Soon Kane Kwei had developed a series of models. The forms of houses, limousines and boats show and even improve the status of the deceased. Fruit of this land, whose outer walls are marbled with glowing hues, show family wealth in the form of cocoa-beans and onions. For a tuna-fisher, Kane Kwei made a tuna, for a whale-hunter a whale. An old man´s family ordered a coffin in the form of a crocodile, since their house had been built on crocodile-land by a river. Painted with pale grey feathers, a big hen guarding a flock of chickens was made for the mother of a big family.
European customers expressed more bizarre wishes. An English ethnologist wanted to be buried in a book; and a gynaecologist and art-collector, whose time in development aid had brought him to Ghana, ordered a womb-coffin.
Kane Kwei was discovered by various folk at the same time - by development helpers, by tourists, by journals like the German Geo, and by ethnologists, art experts, collectors and artists. In the 1970s a Los Angeles gallery-owner ordered seven coffins, and an American collector bought a collection for a museum. Kane Kwei´s participation in “Magiciens de la Terre” in the ´Centre Pompidou´ in Paris in 1989 made him a world celebrity. In many exhibitions since then, his works have contributed to Africa´s post-modern image.
Run since 1992 by his son, his workshop had up to nine carpenters and a painter, and many Ghanaian artists have adopted and developed his vocabulary. Among newer models are dinosaurs and Coca-Cola cans, showing the nearing of pop-culture.
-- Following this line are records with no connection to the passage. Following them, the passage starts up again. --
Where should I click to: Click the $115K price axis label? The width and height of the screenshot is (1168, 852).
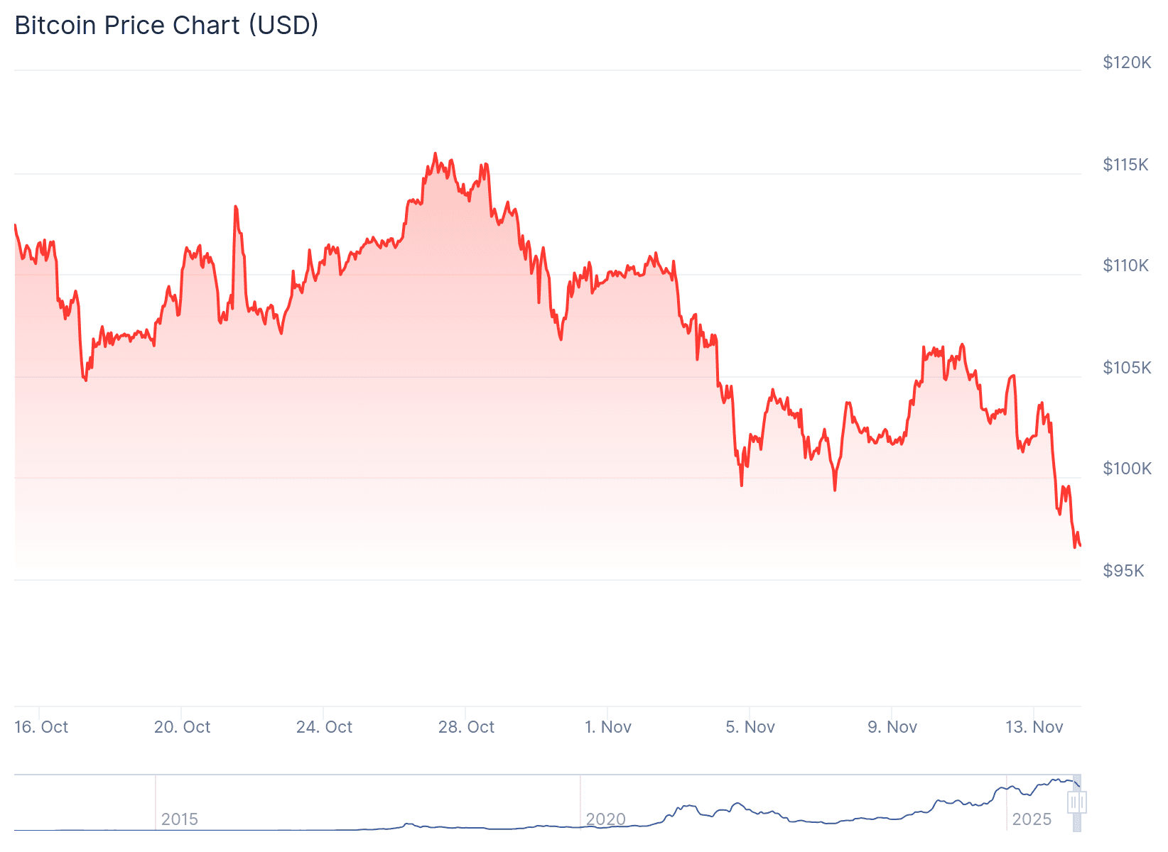tap(1125, 165)
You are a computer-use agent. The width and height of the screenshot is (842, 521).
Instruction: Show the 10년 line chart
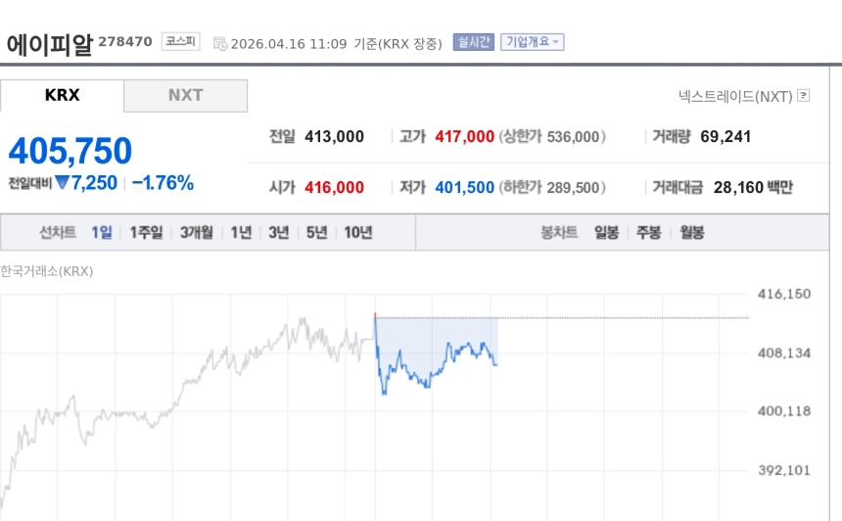click(357, 232)
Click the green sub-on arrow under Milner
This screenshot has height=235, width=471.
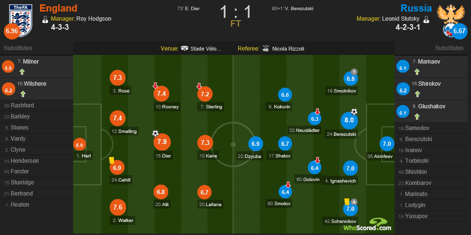pyautogui.click(x=23, y=72)
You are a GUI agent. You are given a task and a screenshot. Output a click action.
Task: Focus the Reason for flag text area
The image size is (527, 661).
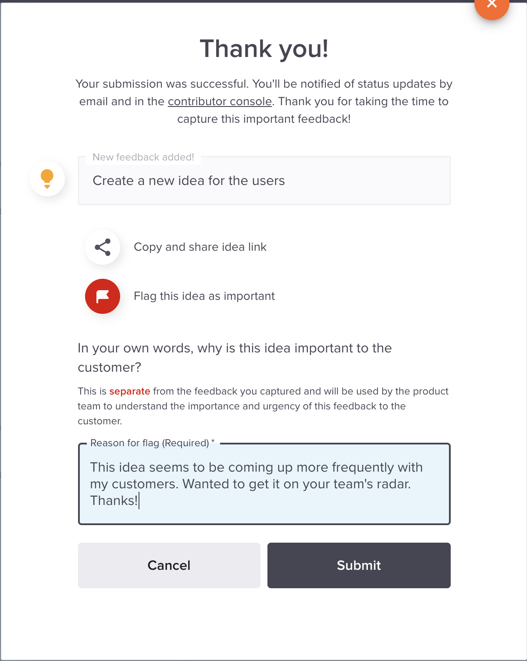(264, 484)
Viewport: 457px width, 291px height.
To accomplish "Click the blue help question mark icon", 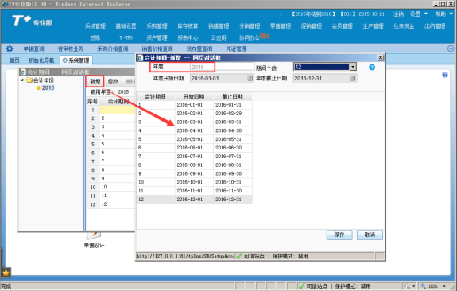I will tap(372, 68).
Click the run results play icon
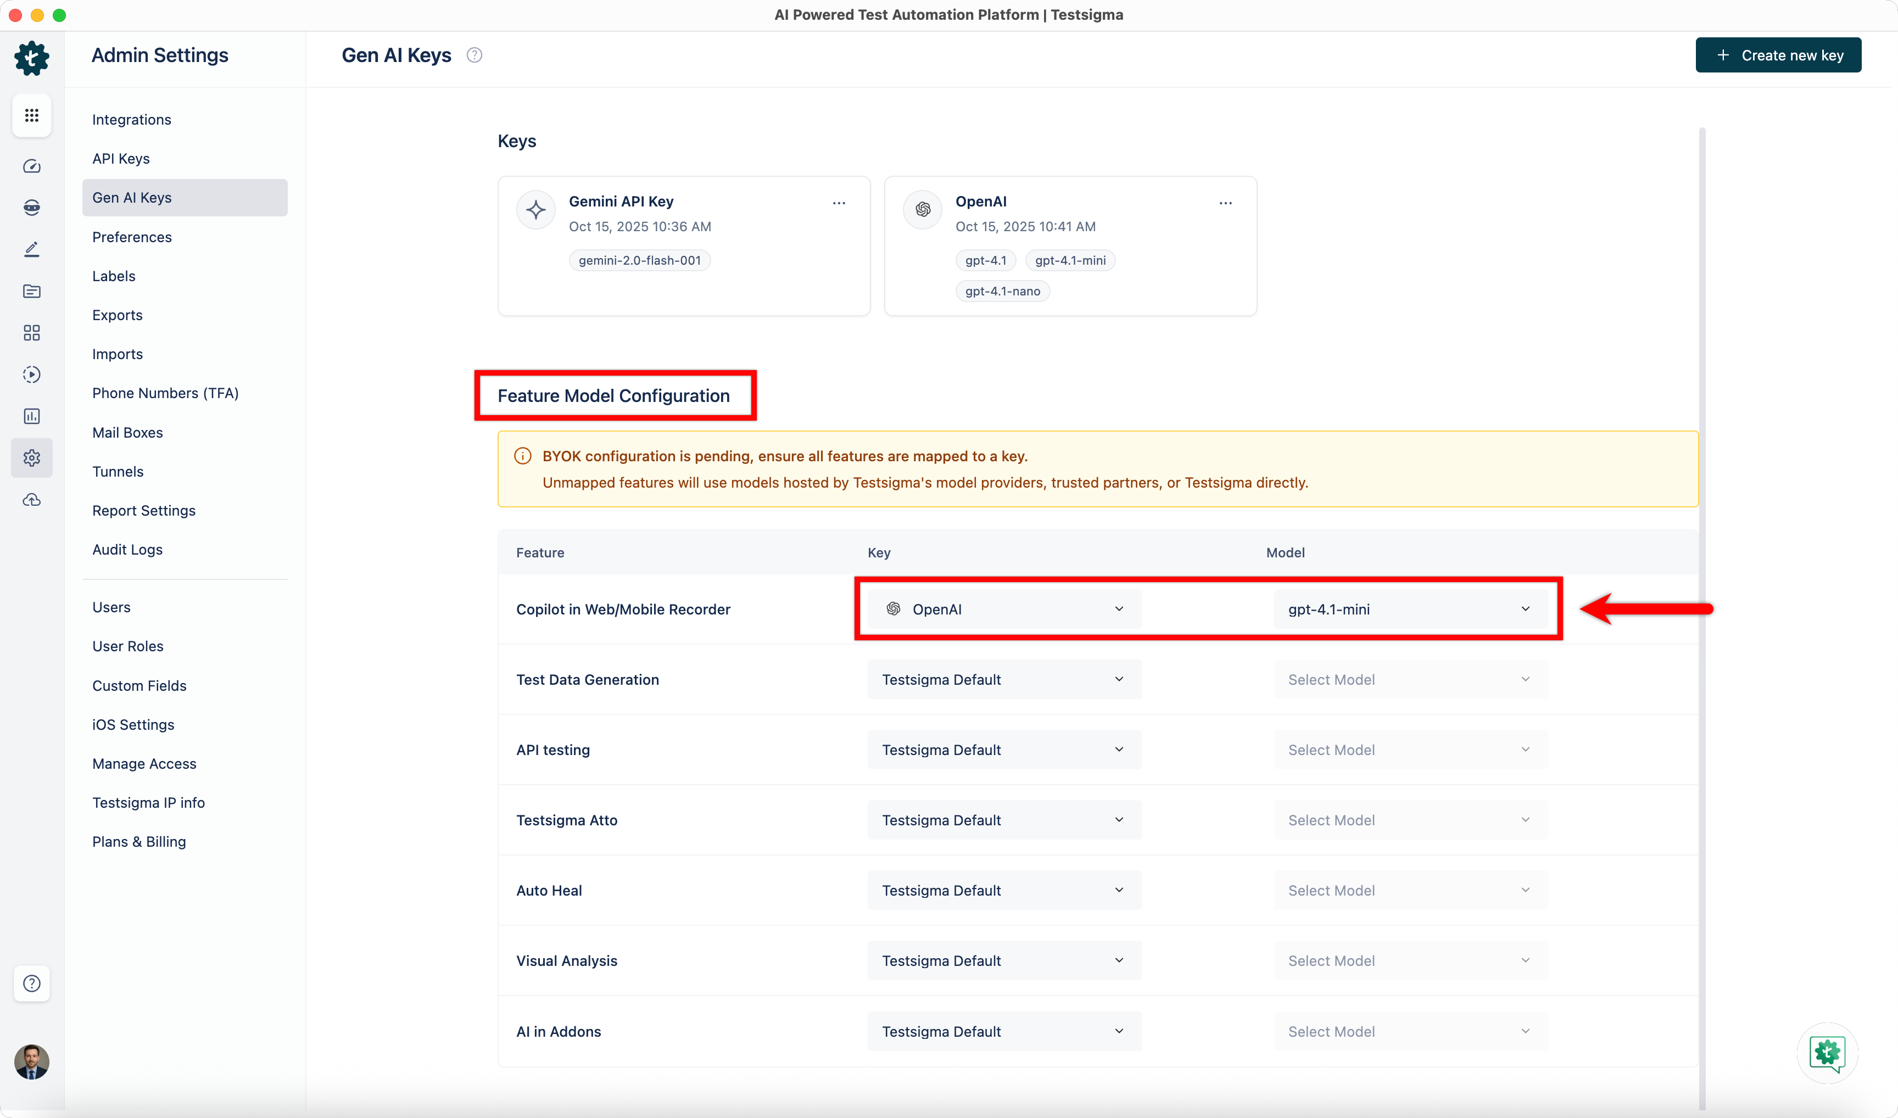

Kane Kwei´s coffins are at home in many worlds. Their form relates them to our present existence, with its concern for status, show and fetishes, but their function relates them to our next one. Their material is ephemeral: Carved from wood - like mahogany or wawa - they were meant to lie in the earth and rot, belonging to the spirits of the dead, not to the memories of the living. Only through changing into art have they escaped from the ephemeral and become lasting documents of a culture. They bear witness physically to the social revolution of the post-colonial era; they belong to the sphere of faith and spirituality; they display the craftsmanship of their professional makers; and they have become works of art which upset the western notion of art for art´s sake.
The enthusiasm for Kane Kwei´s art reflects a yearning to reach beyond pure art and market-demands to other areas of life, since his sculptures easily blend the sacred and the profane. On the other hand his limousines such as a white Mercedes seem to reflect the exaggerated esteem for wares and possessions in pop-culture. One is tempted to suspect an ironical wink at capitalism. But their meaning is clearly different.
Kane Kwei´s coffins continue the tradition in which the deceased is equipped for his journey to the next world and is decked with gifts to keep him far from the living. European wares as status-symbols have been included since the arrival of European traders at the Gold Coast. Coffins were first commissioned during the colonial era, so Kwei´s occupation was traditional only insofar as he chose traditional symbols and rituals and renewed them in response to present demands.
Some photographs show coffins from Kane Kwei and other craftsmen at the places where they were made and used, at the heart of communication between members of families, but when shown in European or American exhibitions, they are viewed as isolated works. One of their contributions to contemporary culture has thus been to draw attention to the gulf between the craftsman´s aim and the viewer´s assumptions.